» **WRITTEN REQUEST**
How many lines in the records below contain the word "type"? Reply with the number alone.
··· MATERIAL FOR THIS EXERCISE ···
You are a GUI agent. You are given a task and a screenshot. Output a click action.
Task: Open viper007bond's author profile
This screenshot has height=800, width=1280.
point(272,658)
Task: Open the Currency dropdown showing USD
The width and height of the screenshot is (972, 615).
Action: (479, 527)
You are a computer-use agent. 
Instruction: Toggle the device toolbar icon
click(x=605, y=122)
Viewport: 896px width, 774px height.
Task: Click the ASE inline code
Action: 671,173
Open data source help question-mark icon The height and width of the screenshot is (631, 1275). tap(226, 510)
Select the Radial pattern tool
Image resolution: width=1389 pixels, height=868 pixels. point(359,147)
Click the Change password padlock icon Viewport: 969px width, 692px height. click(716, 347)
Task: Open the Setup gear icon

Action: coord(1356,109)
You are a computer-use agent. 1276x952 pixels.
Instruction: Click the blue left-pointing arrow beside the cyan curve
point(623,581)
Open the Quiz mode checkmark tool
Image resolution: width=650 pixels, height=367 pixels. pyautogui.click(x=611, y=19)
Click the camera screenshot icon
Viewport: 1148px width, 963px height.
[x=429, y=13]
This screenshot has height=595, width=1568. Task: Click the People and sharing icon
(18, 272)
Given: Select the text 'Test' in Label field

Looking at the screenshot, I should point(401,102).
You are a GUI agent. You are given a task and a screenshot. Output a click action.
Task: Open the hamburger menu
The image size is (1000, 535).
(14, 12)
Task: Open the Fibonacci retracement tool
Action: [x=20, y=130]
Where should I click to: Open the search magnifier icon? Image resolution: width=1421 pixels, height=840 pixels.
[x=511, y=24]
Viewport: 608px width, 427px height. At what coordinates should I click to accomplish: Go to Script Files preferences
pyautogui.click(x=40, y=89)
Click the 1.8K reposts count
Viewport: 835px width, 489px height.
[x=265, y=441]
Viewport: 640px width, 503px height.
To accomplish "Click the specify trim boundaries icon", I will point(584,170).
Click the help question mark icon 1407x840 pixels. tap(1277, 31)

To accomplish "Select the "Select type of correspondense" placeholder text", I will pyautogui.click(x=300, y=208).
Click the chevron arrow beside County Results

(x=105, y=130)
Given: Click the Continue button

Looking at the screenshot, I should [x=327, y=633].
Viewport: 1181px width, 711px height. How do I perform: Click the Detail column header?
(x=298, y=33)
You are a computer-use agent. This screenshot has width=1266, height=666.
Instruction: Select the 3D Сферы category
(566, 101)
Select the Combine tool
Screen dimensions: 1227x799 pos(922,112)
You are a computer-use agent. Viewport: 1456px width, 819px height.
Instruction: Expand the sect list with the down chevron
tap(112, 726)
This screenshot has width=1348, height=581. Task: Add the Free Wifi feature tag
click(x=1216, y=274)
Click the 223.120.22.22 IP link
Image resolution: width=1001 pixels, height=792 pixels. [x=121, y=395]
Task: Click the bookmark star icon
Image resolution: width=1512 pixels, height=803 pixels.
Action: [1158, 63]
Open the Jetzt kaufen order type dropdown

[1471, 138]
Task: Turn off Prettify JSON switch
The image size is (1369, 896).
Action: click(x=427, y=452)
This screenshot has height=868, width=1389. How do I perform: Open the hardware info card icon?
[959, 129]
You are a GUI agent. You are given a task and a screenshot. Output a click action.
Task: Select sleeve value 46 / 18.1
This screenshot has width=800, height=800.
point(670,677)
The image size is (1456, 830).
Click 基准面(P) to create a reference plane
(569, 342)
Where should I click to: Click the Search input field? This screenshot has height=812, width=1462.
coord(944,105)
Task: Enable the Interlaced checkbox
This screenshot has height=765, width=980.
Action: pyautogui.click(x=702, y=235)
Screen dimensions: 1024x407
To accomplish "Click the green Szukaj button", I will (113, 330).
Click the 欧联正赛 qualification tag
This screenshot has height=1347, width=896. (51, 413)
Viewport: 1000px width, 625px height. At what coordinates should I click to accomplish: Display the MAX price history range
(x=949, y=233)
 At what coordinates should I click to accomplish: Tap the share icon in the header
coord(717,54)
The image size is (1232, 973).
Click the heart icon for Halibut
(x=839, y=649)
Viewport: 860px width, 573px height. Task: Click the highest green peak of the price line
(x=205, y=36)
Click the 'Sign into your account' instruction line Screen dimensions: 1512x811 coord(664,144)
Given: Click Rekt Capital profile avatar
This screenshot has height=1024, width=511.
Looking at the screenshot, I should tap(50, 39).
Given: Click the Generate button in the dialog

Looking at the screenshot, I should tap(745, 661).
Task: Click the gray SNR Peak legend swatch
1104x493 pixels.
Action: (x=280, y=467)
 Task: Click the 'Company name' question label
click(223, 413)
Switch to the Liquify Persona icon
···
» **RESULT FOR THIS TASK**
2